One criticism is that the challenge is framed as an alternative to donating. This leaves a taste of farcical altruism in which the charity aspect is an afterthought to goofy antics, critics say.

That’s not to mention the drought in the western U.S., and an estimated 6 millions gallons of water wasted (the daily usage of 19,000 homes)– making this a first world leisure-display that might ring as especially insulting to the many people around the world without clean drinking water.

Others have described the campaign as cannibalistic in nature, meaning that the overflow of donations to one charity statistically takes away from the flow to other causes.

Criticisms aside, it’s hard to find too much fault in campaigns that are aimed to do good. Even if the motivations seem silly, the impact of awareness is clear– clear enough that other causes are hoping to imitate it, anyway.

What, then, is the recipe for massive charity awareness? Here are some notable ingredients.

Suffering for a cause: Oddly, this isn’t close to the first time self humiliation or discomfort has been a key component charity awareness. It’s actually a rather common trend.

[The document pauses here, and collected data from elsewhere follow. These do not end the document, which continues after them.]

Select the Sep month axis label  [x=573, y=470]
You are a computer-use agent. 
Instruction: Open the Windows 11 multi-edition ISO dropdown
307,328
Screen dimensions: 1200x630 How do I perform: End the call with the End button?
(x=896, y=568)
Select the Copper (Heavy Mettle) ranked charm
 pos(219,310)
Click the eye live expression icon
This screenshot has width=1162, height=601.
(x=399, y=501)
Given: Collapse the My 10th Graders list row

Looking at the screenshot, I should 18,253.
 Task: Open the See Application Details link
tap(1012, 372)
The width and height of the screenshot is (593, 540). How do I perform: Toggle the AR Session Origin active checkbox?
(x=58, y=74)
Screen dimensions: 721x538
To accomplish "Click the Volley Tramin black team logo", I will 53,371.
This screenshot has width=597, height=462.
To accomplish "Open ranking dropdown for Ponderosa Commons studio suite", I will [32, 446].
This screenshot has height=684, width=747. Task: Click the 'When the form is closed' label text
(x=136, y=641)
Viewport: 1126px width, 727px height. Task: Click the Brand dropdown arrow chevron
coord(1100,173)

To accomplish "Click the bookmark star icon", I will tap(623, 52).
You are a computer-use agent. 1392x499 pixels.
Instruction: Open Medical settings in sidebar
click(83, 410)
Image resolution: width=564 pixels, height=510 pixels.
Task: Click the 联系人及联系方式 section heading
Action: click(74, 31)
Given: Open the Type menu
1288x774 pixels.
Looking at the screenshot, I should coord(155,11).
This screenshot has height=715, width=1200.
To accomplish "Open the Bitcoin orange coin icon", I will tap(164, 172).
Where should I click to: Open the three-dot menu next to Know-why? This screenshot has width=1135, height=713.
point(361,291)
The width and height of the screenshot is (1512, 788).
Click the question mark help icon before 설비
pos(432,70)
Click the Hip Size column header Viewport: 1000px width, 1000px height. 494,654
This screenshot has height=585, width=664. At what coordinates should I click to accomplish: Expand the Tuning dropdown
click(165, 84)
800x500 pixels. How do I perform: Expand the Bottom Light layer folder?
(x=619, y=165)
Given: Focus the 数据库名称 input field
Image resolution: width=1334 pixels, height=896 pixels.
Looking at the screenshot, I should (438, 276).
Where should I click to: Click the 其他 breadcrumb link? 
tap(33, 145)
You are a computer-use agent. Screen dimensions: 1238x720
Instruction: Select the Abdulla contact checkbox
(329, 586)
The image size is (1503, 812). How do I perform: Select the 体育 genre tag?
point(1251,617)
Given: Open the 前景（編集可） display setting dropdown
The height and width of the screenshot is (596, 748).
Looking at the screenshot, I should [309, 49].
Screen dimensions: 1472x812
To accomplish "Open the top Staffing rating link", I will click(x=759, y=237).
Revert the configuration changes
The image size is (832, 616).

For example, adventurist Bear Grylls dined at 25,000 feet in the air in a hot air balloon in just a suit and tie to raise money for the Prince’s Trust. He had to wear an oxygen mask to breathe while eating a formal dinner, all in in freezing temperatures.

Entertainment: A huge aspect of the Ice Bucket Challenge’s success is that it’s fun and entertaining. This goes along with the suffering component in away, as watching others embarrass themselves is a scientifically proven form of vicarious entertainment, and doing it ourselves is thrilling. Which leads us to the next ingredient…

Involvement: We all want to feel involved, or else FOMO wouldn’t’ be a thing. The need to feel involved on social media is linked to a desire for connection with others; involvement in altruistic causes, similarly, has been shown to make people feel happy about making a difference. Which leads us to…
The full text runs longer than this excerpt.